Loudspeakers installed along the inter-Korean border broadcast K-pop songs and anti-North speeches denouncing leader Kim Jong-un and praising democracy. The speakers were dismantled in 2018 during the liberal Moon Jae-in administration, in keeping with the inter-Korean Panmunjom Declaration of April 2018. It called for the two Koreas "to stop all the hostile acts, including the loudspeaker broadcasting and scattering of leaflets in the areas along the military demarcation line."
 
The NSC meeting on Sunday came a week after it announced that the South would take measures that the North would find “unbearable” in response to its provocations.

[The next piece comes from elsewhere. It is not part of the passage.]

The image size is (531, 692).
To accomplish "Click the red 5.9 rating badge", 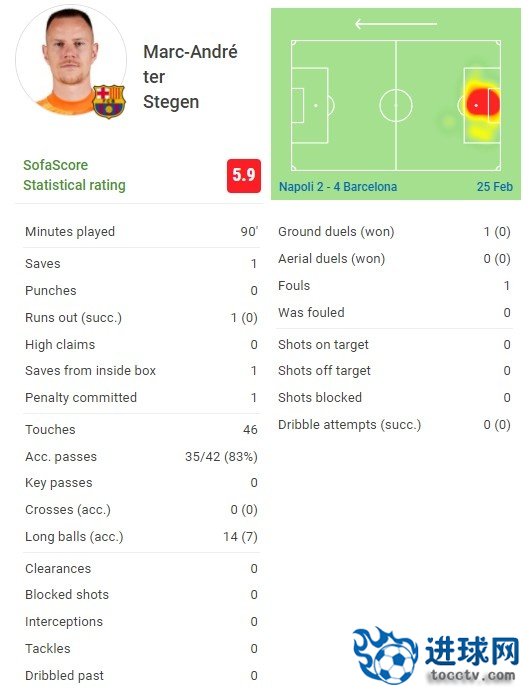I will coord(244,176).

Pyongyang announced a halt to balloon launches following the South's warning but said the regime would send garbage "a hundred times" the number of leaflets that make their way to the North.
 
Over the past weeks, South Korean officials confirmed that North Korea sent around 1,000 trash-loaded balloons between May 28 and 29 and over the last weekend in retaliation for what Pyongyang claims were activists flying anti-North Korea leaflets across the border.    
 
The latest balloon launch comes after South Korean civic groups sent balloons carrying anti-Pyongyang leaflets across the inter-Korean border between Thursday and Friday.
 
On Tuesday, President Yoon Suk Yeol approved a motion to fully suspend a 2018 inter-Korean military pact, which had restricted military activities near the border.
 
The accord prohibited both Koreas from conducting live artillery drills or outdoor exercises involving units larger than a single regiment within a buffer zone extending 5 kilometers (3.1 miles) from either side of the military demarcation line (MDL) dividing the peninsula. It also banned warships or coastal guns from firing live artillery shells along the inter-Korean boundaries in the Yellow Sea and East Sea, and prohibited fixed-wing aircraft from conducting tactical drills involving air-to-surface missiles within the buffer zone.  
 
Loudspeaker broadcasts started in 1963 during the Park Chung Hee government and were removed in 2004 during the liberal administration of then-President Roh Moo-hyun. Seoul reinstalled the loudspeakers and resumed anti-Pyongyang broadcasts in response to serious provocations by the North, including the sinking of the Cheonan warship in 2010, a land mine incident in 2015 and its fourth nuclear test in 2016.
 
As of 8 a.m. Sunday, there were a total of 29 reports of trash balloons in Seoul spotted across the capital. The Seoul Metropolitan Government issued public safety alerts to residents at 11:09 p.m. on Saturday, warning them about the launch of more trash-loaded balloons and advising them to avoid contact.
 
South Korea’s Defense Ministry has instructed the military to maintain normal shifts on Sunday, viewing the North’s additional balloon launches as a serious matter.